Roubei-te as palavras... Ana Fonseca da Luz




Era apenas um punhado de palavras…
Estavam misturadas, ao acaso e eu não lhes encontrava sentido.
Era como se tivessem sido espalhadas pelo vento, ou apenas sopradas por ti num dia qualquer, ou numa noite mágica.
Tentei ordená-las mas a desordem era tanta, que se fez caos na ordem dos sentidos, nas cores, e no aroma de violetas que me ornamentava os cabelos.
Espalhei as palavras, ao acaso, numa página em branco.
Separei as vogais das consoantes, as maiúsculas das minúsculas e à margem, deixei os pontos de exclamação, de que tanto gosto, as virgulas, que me descansam entre uma palavra e outra, os pontos finais que me mostram o fim ora da dor, ora da alegria e as malditas das reticências que deixam sempre tanto por dizer.
Tinha ainda um travessão sozinho, e um ponto de interrogação que me parecia ainda mais cheio de dúvidas do que eu.
Na folha, outrora imaculada, as palavras em desalinho enfeitavam a página e os meus olhos, já cansados, procuravam um sentido, uma ordem, uma resposta…

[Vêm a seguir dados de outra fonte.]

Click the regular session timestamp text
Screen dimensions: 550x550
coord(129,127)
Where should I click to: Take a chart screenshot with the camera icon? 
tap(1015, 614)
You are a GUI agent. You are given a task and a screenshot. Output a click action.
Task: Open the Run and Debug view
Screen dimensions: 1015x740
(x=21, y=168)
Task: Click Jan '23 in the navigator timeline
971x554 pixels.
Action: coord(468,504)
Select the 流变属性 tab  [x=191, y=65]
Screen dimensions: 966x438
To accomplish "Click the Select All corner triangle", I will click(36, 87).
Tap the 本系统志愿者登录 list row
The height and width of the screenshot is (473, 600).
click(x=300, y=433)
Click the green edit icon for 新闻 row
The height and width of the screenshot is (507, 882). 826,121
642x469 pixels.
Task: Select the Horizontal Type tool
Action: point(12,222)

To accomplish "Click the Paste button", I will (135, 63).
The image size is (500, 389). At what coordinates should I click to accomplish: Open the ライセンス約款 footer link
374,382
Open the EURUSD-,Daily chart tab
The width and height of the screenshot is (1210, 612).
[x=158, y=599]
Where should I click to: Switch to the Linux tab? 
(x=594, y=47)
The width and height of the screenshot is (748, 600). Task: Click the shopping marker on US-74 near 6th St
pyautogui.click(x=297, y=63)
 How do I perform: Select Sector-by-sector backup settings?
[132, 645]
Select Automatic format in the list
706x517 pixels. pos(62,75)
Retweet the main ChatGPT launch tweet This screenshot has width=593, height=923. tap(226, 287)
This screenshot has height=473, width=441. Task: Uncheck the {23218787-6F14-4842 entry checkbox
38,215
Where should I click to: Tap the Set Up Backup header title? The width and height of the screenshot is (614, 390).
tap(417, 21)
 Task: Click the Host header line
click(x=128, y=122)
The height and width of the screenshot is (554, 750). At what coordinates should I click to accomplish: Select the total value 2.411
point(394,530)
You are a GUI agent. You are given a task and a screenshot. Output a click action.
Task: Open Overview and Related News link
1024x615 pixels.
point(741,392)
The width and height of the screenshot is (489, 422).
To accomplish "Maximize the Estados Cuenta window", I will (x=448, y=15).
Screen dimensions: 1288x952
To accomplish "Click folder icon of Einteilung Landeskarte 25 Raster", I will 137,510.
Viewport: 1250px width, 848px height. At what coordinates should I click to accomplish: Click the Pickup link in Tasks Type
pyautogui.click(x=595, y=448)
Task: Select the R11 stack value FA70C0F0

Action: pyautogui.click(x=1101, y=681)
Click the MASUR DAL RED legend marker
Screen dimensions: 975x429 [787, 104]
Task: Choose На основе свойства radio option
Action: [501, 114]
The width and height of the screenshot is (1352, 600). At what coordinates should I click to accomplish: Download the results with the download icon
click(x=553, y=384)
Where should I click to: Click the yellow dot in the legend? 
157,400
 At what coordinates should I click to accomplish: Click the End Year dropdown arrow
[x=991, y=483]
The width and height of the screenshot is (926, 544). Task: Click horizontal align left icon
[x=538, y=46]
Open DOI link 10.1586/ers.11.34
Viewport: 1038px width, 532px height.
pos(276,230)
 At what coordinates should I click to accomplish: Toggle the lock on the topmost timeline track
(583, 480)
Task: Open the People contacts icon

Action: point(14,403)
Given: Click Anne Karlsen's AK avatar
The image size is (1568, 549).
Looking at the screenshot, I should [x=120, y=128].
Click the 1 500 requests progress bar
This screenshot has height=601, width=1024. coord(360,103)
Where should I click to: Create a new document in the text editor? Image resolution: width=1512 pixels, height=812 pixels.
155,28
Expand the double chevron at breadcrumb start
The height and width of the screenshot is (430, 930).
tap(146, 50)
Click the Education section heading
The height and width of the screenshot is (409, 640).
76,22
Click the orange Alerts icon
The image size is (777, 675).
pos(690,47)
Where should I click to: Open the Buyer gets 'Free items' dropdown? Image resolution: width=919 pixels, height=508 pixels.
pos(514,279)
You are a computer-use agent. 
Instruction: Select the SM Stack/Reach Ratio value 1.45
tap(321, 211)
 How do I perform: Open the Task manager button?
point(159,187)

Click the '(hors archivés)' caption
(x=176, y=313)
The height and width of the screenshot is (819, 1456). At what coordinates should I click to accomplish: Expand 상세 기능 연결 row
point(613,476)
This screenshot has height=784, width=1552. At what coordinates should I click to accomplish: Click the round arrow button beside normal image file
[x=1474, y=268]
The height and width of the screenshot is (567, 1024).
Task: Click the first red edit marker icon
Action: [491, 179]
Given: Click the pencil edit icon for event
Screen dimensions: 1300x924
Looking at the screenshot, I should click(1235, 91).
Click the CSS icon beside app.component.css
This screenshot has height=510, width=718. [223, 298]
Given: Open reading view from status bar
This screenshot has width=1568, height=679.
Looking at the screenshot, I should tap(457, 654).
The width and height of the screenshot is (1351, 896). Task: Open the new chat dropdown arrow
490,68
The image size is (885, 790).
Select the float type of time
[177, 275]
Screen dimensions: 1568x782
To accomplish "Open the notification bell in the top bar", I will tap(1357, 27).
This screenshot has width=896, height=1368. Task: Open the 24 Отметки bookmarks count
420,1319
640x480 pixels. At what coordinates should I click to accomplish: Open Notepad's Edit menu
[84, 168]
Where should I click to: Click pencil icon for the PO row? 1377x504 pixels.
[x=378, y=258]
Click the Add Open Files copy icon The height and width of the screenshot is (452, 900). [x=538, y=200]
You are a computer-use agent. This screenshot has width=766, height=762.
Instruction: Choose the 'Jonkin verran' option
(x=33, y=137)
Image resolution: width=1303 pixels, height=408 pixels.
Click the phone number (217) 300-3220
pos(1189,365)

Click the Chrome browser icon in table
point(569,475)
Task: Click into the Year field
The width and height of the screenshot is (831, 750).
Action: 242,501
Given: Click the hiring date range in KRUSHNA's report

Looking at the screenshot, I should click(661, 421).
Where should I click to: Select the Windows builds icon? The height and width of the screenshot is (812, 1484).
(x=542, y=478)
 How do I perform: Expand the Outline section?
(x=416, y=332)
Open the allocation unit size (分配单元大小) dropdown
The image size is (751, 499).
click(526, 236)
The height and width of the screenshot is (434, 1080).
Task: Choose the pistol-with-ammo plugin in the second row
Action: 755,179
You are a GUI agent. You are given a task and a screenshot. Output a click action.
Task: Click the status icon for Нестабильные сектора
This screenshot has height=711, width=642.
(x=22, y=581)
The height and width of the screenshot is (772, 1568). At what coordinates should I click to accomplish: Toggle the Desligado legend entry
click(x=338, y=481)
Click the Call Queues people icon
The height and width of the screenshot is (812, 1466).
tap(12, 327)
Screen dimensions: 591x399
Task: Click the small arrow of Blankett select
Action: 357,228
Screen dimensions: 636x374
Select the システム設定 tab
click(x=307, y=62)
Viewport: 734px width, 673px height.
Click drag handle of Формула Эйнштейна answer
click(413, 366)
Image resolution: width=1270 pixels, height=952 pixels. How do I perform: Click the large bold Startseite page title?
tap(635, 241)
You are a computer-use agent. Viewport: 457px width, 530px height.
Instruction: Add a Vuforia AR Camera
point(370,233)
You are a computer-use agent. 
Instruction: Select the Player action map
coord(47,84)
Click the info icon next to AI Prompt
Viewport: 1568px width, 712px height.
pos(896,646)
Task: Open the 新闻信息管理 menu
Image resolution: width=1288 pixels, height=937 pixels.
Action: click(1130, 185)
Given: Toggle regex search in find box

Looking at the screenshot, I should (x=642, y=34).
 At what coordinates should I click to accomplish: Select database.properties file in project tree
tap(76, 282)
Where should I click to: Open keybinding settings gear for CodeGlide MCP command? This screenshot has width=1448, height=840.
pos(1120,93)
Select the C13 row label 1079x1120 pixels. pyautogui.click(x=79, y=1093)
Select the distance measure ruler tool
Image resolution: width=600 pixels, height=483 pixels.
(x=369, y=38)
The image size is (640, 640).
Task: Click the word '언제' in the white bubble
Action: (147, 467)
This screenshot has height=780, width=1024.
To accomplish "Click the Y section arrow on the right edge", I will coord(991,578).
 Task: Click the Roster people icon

Afinal as palavras não explicam nada se não estiverem ordenadas.
Fiquei com pena da página em branco e das letras pretas que lá se encontravam à deriva, à procura de uma ordem que eu não lhe conseguia dar.
Pensei desistir, deixá-las assim naquele navegar errante, naquela angústia anunciada do desconhecido que me fascinava e me assustava, naquele mar outrora banco e agora ondulado de letras e sinais.
Mas, não podia…
Todas as palavras têm a sua razão de ser.
Todas as palavras têm um significado.
É por isso que as amo.
Escritas,
faladas,
adivinhadas,
partilhadas,
sussurradas,
mudas,
quedas,
brancas ou azuis…
Desisti de desistir.
Não é essa a minha natureza!
Concentrei-me naquele emaranhado de letras que formavam palavras e deixei-me levar pelo que me segredava o coração.
Comecei finalmente a ordenar as palavras, uma a uma…
Utilizei as altivas maiúsculas, no princípio das frases, depois as minúsculas, mais submissas, mas nem por isso menos importantes.
Recorri às vírgulas para descansar as palavras já cansadas e terminei com o ponto final.
Sempre que alguma palavra me espantava, presenteava-a com um ponto de exclamação.
Deitei fora o ponto de interrogação porque já sabia a resposta.
E como ficou tanto por dizer, terminei com as malditas das reticências que me perseguirão para sempre…
Depois, satisfeita, olhei o texto que me engalanava a página outrora em branco e sorri feliz.
Não vou dizer o que me diziam as palavras, porque não eram palavras minhas.